### Provided data
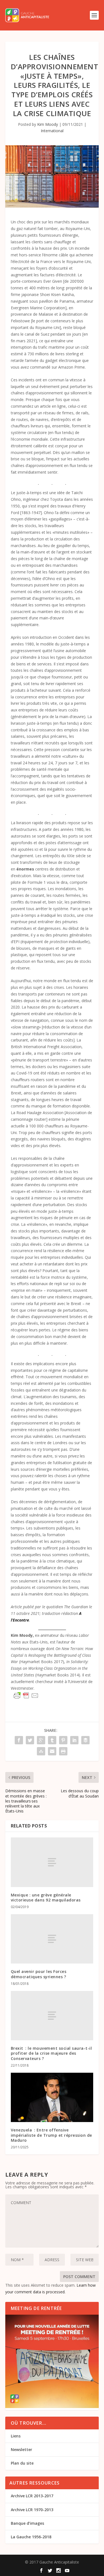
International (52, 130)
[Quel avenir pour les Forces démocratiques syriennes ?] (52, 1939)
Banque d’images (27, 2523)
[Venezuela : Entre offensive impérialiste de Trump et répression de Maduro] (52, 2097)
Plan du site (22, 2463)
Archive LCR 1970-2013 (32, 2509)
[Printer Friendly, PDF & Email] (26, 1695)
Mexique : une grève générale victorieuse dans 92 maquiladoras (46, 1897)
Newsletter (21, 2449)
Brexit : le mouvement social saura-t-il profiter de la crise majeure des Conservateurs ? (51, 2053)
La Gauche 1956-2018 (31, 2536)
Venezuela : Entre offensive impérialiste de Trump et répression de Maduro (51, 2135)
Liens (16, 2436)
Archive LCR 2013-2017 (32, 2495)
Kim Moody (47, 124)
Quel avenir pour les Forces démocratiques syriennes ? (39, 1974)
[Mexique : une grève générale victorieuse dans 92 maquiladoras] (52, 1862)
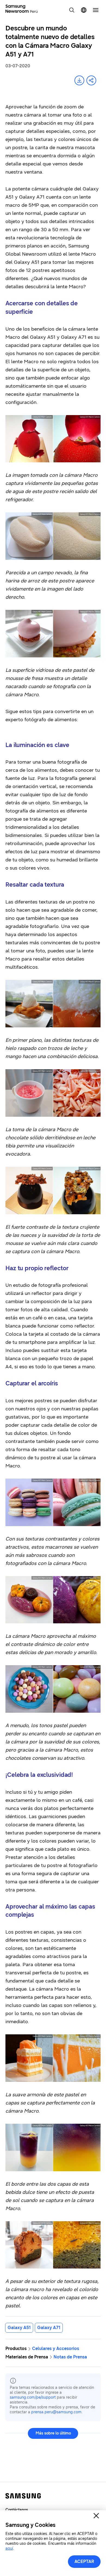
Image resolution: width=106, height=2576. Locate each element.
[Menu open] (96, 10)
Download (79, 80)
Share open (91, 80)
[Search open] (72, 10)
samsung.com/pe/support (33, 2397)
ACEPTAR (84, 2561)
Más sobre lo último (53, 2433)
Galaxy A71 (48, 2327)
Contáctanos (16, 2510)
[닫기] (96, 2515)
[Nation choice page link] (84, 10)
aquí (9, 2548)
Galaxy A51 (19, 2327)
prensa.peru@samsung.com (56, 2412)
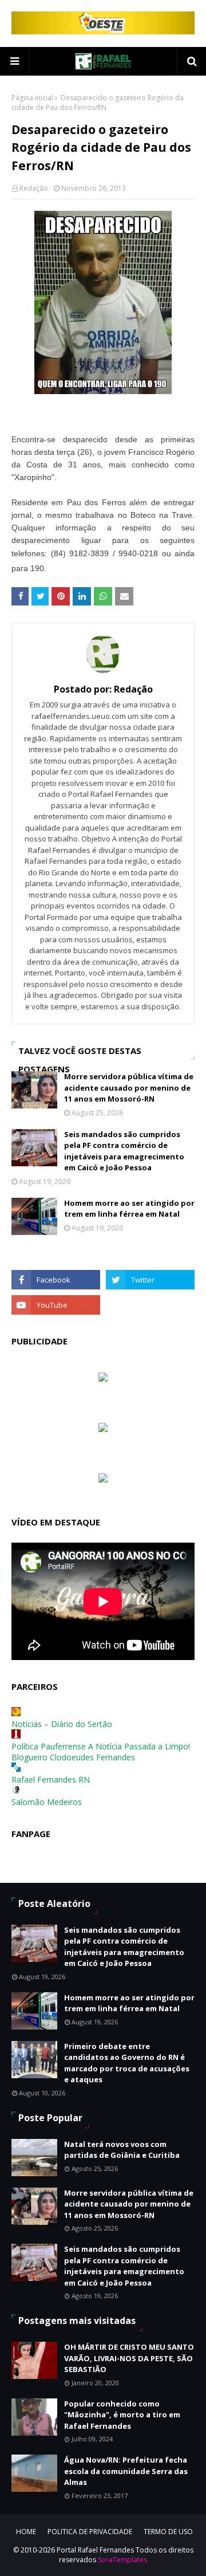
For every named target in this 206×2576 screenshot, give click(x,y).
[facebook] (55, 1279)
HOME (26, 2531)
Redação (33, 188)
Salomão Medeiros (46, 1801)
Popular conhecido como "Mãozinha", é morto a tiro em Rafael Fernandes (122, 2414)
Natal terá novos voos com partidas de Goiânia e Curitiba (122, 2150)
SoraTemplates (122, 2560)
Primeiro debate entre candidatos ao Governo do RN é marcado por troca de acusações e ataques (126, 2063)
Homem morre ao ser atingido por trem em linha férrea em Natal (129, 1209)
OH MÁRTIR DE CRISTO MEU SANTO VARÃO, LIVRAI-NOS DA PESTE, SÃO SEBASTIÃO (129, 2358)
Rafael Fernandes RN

==

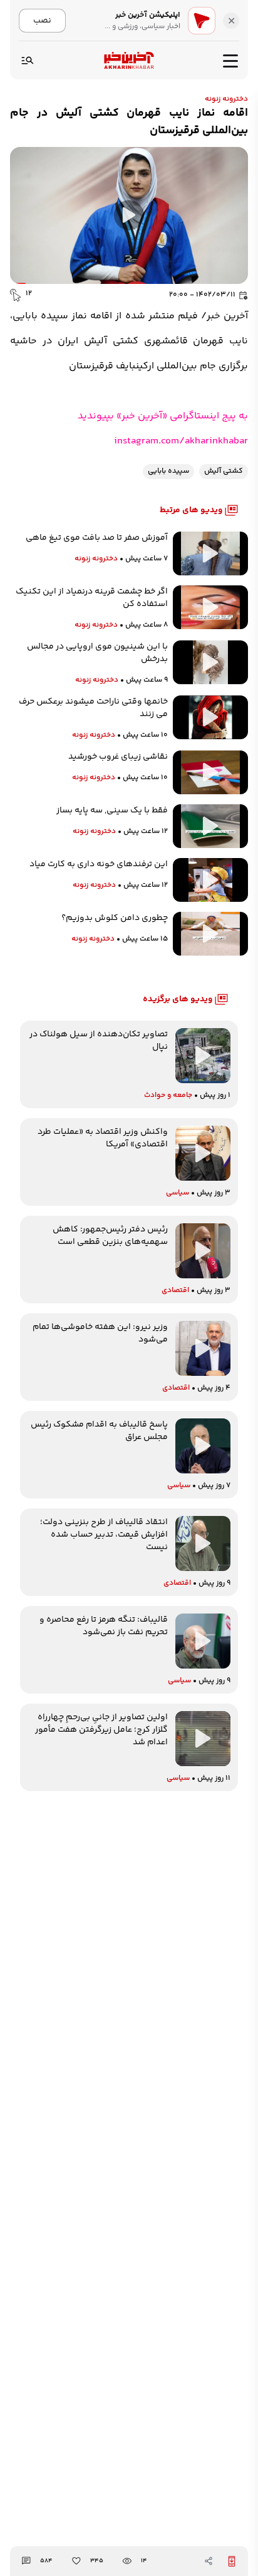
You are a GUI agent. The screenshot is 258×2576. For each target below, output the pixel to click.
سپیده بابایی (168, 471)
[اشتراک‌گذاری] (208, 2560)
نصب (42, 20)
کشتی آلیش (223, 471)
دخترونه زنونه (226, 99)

--

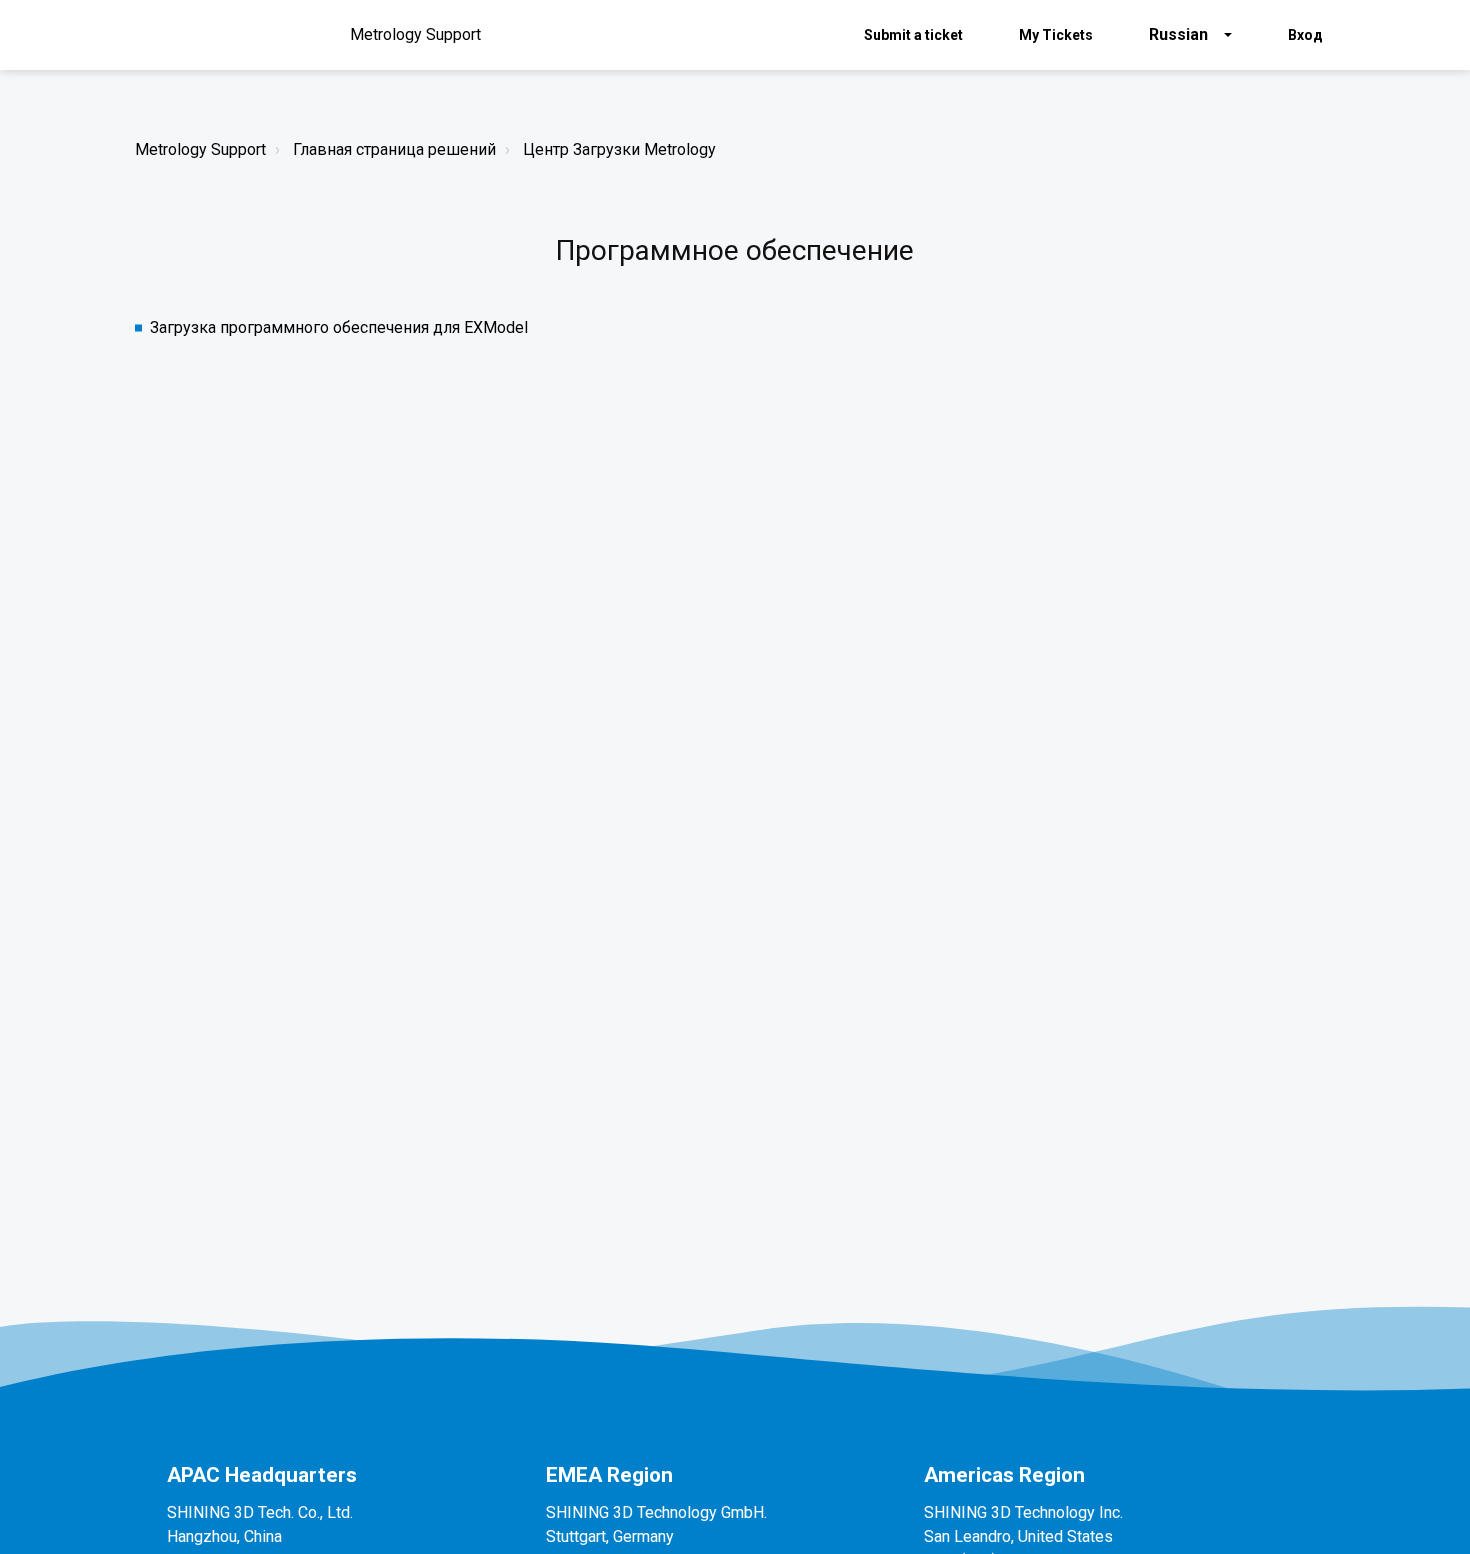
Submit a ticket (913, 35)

### What is being asked
Write out exactly the lines above between the line with "سپیده بابایی (168, 471)" and the line with "دخترونه زنونه (226, 99)", inclusive, and nothing beyond them.

### Answer box
سپیده بابایی (168, 471)
[اشتراک‌گذاری] (208, 2560)
نصب (42, 20)
کشتی آلیش (223, 471)
دخترونه زنونه (226, 99)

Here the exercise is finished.